Spot gold was down 0.1% at $1,872.44 an ounce at 10:27 a.m. ET (1527 GMT).
US gold futures rose 0.4% to $1,871.10.
The dollar rose 0.1% against its rivals, making gold more expensive for other currency holders.
“The main focal point here was the shift in sentiment after the jobs report. It was expected that (Fed Chief) Jerome Powell would take the opportunity to push the market down a bit, but he didn’t,” David said. Meger, director of metals trading at High Ridge Futures.
“We continue to see gold prices ranged here. There is quite strong support in the $1,850-$1,870 range. We think the dips will remain a short-term buying opportunity .”
Powell said on Tuesday that interest rates may need to rise more than expected if the U.S. economy remains strong, but reiterated that he believed a process of “disinflation” was underway.
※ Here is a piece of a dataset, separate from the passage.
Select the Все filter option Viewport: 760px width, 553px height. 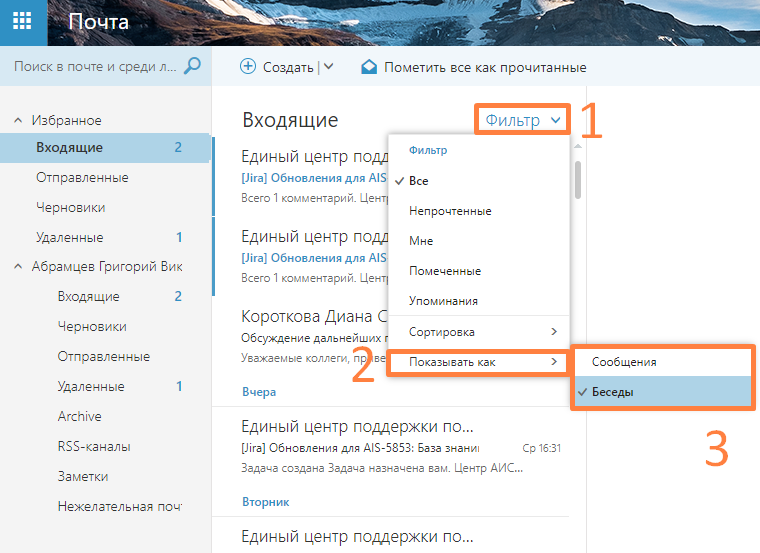pyautogui.click(x=419, y=181)
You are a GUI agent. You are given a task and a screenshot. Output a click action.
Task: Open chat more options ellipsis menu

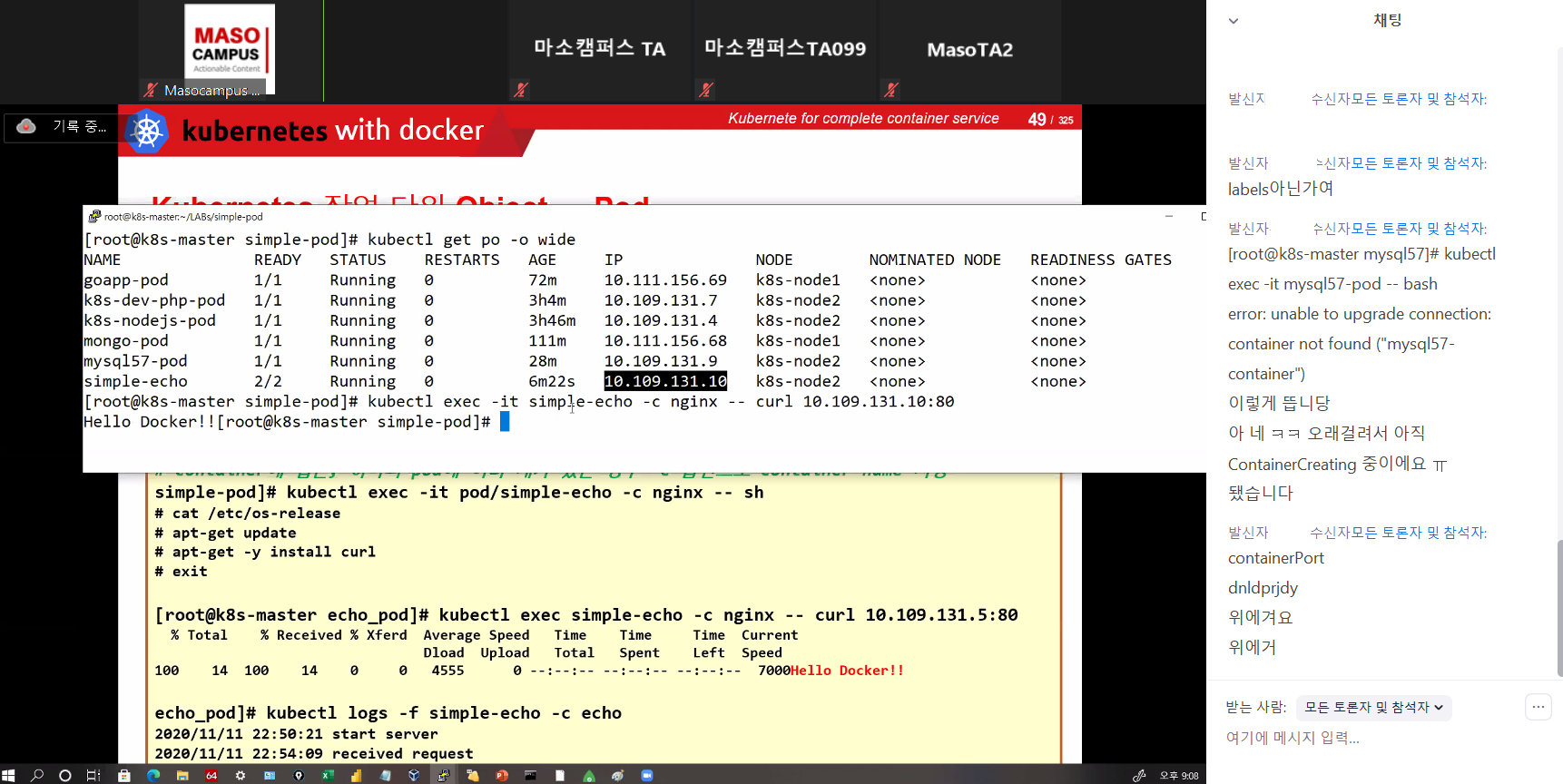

New York Fed President John Williams said on Wednesday that his expectations for future central bank rate cuts were driven primarily by the need to respond to the likelihood of lower inflation in the future. coming.
Gold is very sensitive to rising US interest rates, as these increase the opportunity cost of holding non-performing bullion.
Following a strong US jobs report, market participants are now awaiting January inflation numbers next week which may offer more clues to the Fed’s rate hike path.
“One factor that may well keep the price of gold so buoyant is the strength of buying from central banks, including those in China, India and Turkey,” Kinesis Money analyst Rupert Rowling said in a statement. a rating.